Objective: Reproduce every line of the records, from the line containing "juli 2018 (848, 895)" up to and including the line containing "augusti 2017 (863, 1253)", keeping each line whole and increasing every coordinate in the answers by 14. Include only those lines.

──────── Data provided ────────

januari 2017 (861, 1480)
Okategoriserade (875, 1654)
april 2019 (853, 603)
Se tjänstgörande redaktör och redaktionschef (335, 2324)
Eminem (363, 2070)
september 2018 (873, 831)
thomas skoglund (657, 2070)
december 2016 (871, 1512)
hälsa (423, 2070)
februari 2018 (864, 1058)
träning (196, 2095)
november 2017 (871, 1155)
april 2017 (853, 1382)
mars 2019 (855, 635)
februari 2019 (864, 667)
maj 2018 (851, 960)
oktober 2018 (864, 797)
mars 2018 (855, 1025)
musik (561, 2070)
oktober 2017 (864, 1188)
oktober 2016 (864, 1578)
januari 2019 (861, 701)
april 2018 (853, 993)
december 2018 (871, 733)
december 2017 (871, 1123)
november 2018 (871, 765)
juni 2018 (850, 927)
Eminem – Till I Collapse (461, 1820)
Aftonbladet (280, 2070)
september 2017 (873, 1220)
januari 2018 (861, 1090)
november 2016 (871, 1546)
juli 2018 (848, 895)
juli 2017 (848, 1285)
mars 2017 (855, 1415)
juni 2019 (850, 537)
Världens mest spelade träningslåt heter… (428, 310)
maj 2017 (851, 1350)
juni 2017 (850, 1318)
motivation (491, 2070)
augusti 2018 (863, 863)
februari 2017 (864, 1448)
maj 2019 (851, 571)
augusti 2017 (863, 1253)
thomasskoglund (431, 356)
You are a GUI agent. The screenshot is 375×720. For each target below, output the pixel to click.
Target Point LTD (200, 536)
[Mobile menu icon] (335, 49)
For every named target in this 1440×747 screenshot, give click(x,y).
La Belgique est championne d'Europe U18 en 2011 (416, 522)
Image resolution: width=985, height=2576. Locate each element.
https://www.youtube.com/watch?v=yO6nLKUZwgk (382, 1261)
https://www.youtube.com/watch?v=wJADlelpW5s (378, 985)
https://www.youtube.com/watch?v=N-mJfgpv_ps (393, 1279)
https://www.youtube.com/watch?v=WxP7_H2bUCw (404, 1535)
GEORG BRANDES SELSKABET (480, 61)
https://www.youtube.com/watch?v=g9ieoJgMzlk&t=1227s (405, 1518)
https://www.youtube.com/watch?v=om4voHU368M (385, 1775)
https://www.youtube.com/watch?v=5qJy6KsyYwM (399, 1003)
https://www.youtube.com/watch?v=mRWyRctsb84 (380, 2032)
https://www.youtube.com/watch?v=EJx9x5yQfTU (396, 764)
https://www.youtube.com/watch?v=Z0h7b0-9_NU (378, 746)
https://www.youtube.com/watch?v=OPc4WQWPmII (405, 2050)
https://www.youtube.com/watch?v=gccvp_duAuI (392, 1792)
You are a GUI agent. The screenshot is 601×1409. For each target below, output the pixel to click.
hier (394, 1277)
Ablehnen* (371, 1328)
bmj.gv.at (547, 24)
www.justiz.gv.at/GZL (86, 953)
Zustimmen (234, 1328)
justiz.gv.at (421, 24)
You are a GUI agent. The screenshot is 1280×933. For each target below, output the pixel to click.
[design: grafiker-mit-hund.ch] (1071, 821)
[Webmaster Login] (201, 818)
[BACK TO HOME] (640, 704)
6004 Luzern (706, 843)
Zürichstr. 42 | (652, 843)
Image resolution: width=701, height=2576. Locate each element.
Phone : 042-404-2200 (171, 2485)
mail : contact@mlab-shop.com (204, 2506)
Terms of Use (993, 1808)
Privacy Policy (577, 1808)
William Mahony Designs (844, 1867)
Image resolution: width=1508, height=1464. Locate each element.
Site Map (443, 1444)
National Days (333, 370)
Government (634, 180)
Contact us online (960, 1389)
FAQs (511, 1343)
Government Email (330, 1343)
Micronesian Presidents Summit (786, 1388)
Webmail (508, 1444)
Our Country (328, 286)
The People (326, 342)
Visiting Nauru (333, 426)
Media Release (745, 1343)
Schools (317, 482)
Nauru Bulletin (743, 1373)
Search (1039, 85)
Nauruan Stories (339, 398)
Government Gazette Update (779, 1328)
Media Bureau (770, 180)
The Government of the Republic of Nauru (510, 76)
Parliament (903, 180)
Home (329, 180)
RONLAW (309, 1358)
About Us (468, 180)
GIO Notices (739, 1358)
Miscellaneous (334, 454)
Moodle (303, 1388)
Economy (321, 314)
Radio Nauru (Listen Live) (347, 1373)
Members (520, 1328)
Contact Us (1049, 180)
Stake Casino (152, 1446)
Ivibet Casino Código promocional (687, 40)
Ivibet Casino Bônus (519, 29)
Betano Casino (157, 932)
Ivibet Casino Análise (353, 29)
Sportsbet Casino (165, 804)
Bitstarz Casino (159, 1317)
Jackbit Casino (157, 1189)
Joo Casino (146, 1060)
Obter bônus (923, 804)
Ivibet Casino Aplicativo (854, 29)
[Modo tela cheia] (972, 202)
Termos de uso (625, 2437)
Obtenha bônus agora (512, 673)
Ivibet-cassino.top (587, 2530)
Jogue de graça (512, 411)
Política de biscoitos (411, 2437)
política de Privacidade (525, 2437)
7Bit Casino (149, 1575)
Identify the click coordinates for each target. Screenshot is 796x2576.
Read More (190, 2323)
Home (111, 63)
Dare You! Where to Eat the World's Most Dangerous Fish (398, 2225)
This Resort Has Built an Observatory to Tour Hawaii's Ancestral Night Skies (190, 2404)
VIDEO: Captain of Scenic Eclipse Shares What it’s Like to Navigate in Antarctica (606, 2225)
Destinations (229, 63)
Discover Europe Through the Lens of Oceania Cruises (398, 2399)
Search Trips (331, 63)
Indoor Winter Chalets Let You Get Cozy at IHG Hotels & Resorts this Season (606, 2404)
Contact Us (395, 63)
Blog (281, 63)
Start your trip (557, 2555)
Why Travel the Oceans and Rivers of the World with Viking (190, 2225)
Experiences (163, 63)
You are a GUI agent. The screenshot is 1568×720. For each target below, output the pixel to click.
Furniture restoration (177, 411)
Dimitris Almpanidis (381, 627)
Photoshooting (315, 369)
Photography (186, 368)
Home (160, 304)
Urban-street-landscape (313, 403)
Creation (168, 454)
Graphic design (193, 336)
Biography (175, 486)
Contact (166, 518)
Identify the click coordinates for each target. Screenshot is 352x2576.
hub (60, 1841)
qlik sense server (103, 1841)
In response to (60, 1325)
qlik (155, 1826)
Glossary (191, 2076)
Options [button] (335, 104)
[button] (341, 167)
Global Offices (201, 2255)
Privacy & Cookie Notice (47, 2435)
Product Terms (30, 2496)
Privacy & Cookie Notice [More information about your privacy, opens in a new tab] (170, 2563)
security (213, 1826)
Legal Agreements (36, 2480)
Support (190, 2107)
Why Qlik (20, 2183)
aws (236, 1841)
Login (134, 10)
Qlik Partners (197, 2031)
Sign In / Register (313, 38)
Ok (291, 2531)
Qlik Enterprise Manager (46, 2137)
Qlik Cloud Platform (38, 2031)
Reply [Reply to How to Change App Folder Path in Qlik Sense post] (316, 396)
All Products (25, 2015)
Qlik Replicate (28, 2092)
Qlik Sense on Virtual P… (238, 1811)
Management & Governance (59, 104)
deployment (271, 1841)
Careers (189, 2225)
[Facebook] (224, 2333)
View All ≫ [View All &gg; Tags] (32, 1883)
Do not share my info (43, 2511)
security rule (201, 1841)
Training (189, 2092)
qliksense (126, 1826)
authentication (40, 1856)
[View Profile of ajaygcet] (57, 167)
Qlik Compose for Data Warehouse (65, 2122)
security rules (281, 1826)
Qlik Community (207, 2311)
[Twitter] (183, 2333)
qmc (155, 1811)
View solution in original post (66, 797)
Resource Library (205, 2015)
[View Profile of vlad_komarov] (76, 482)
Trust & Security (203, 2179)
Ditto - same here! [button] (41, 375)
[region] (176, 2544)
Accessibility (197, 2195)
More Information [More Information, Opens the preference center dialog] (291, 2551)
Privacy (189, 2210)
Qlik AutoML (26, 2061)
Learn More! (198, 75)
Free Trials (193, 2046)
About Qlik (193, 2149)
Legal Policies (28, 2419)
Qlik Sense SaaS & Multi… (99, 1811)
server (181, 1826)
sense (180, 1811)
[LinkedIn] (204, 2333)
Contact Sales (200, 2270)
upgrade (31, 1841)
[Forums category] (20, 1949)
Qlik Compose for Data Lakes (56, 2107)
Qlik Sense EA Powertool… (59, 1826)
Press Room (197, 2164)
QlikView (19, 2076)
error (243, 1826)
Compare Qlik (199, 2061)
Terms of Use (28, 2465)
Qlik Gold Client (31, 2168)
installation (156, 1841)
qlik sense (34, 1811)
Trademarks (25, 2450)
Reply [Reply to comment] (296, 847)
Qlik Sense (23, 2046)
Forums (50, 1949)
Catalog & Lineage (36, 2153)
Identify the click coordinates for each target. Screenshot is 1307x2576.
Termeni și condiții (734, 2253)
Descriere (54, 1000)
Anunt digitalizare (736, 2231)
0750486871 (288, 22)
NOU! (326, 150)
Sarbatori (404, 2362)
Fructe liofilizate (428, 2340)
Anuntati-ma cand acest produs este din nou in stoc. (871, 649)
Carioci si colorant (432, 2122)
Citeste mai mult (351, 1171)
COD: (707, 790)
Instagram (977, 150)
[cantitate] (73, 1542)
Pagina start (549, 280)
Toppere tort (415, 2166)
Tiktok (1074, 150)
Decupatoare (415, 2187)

────────

Reply to the exercise:
juli 2018 (862, 909)
juli 2017 (862, 1299)
mars 2017 (869, 1429)
juni 2019 (864, 551)
Världens mest spelade träningslåt heter… (442, 324)
maj 2017 (865, 1364)
juni 2017 (864, 1332)
motivation (505, 2084)
augusti 2018 (877, 877)
februari 2017 (878, 1462)
maj 2019 (865, 585)
augusti 2017 (877, 1267)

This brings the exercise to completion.